─── PAGE TEXT ───

Certified quality — how we ensure your meals are safe

When you read the phrase “top quality” on a catering company’s website, what does it really mean? Is it just a marketing spell, or a real commitment backed by concrete actions? In the diet-catering industry, quality isn’t abstract—it’s a set of standards, procedures, and investments that guarantee every day that your meal is safe, fresh, and exactly what you ordered. Let’s look at what stands behind certifications and what real production standards look like in modern diet catering.

Standards and certifications — the foundations of safety

Certificates aren’t decorations for a website. They are documents confirming that a company has undergone rigorous audits and meets specific requirements.

HACCP (Hazard Analysis and Critical Control Points) is an international food safety management system. In practice, it means the company systematically analyzes all potential hazards—from receiving raw materials, through storage and production, to transport. Control procedures are introduced at each critical point. For you as a customer, this is a guarantee that nothing happens by accident—every stage is monitored.

ISO 17100 is a quality management standard for processes. It means the company has documented procedures and reviews and improves them regularly. It ensures that your Monday meal will be just as good as your Friday one.

─── INFORMATION GIVEN ───

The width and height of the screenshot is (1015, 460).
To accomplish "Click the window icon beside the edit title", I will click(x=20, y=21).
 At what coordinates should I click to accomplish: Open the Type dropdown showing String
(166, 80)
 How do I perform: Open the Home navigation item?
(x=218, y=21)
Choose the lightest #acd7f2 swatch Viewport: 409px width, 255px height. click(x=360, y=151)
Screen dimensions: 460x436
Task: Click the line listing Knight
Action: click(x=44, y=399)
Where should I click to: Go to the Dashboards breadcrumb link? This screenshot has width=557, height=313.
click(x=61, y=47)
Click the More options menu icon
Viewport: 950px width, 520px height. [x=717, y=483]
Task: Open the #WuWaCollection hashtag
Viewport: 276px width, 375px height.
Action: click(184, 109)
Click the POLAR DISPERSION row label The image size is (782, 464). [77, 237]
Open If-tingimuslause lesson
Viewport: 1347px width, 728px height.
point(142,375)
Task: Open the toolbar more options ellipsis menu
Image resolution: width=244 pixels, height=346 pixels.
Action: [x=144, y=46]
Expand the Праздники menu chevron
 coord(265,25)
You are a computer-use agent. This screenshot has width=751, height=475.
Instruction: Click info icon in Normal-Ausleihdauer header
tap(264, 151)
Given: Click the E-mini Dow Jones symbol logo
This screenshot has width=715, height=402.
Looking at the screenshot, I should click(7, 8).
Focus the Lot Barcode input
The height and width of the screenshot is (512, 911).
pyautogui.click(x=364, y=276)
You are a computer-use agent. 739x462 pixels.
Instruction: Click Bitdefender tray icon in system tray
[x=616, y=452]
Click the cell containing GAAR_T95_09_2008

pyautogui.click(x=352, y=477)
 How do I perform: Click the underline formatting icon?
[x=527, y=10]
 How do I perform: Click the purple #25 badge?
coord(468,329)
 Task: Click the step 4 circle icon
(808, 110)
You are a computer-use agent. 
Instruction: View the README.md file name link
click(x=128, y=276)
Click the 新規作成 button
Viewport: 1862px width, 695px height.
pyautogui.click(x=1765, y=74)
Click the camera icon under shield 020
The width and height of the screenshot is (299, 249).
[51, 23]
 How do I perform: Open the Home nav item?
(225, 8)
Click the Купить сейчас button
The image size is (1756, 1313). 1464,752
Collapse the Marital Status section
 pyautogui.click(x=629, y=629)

───

#### [PROBLEM SET]
(a) Put the entries from the line with "Choose the lightest" up to and including the line with "tap(264, 151)" into a Markdown table with the columns Row and Line. Number each row and leave out blank lines.
(b) Continue the article on catering food safety from the end of its last sentence, keeping its tone and style.

#### [ANSWERS PROVIDED]
(a)
| Row | Line |
|---|---|
| 1 | Choose the lightest #acd7f2 swatch Viewport: 409px width, 255px height. click(x=360, y=151) |
| 2 | Screen dimensions: 460x436 |
| 3 | Task: Click the line listing Knight |
| 4 | Action: click(x=44, y=399) |
| 5 | Where should I click to: Go to the Dashboards breadcrumb link? This screenshot has width=557, height=313. |
| 6 | click(x=61, y=47) |
| 7 | Click the More options menu icon |
| 8 | Viewport: 950px width, 520px height. [x=717, y=483] |
| 9 | Task: Open the #WuWaCollection hashtag |
| 10 | Viewport: 276px width, 375px height. |
| 11 | Action: click(184, 109) |
| 12 | Click the POLAR DISPERSION row label The image size is (782, 464). [77, 237] |
| 13 | Open If-tingimuslause lesson |
| 14 | Viewport: 1347px width, 728px height. |
| 15 | point(142,375) |
| 16 | Task: Open the toolbar more options ellipsis menu |
| 17 | Image resolution: width=244 pixels, height=346 pixels. |
| 18 | Action: [x=144, y=46] |
| 19 | Expand the Праздники menu chevron |
| 20 |  coord(265,25) |
| 21 | You are a computer-use agent. This screenshot has width=751, height=475. |
| 22 | Instruction: Click info icon in Normal-Ausleihdauer header |
| 23 | tap(264, 151) |

(b)
Healthy Brand of the Year and the Cleaner Production certificate are confirmations from external institutions and industry experts that the company truly cares about standards, not just claims to.

What does this mean for you? That every meal passes through a quality control system, and if any issue arises, the company knows exactly where to look for the cause and how to eliminate it.

From the kitchen to your fridge — a controlled cold chain

The most valuable recipe means little if the food loses freshness during transport. That’s why professional diet catering invests in cooling infrastructure.

Modern cold rooms with temperature monitoring aren’t just regular fridges. They are spaces with precise control over storage conditions, where temperature is measured and logged in an IT system. Any deviation triggers an alarm. Products are sorted by type and expiration date, eliminating the risk of errors.

An in-house fleet of refrigerated vehicles is a key investment. Why in-house? Because it gives full control. Third-party couriers may deliver other parcels, make multiple stops, and open the cargo area. Our own vehicles ensure the temperature remains 2–6°C throughout transport and that meals reach you without unnecessary stops.

Packing procedures go a step further. Hermetic packaging protects against contamination, and every meal is clearly labeled with the production date, use-by date, ingredients, nutrition facts, and allergens. This isn’t optional—it’s required by safety standards.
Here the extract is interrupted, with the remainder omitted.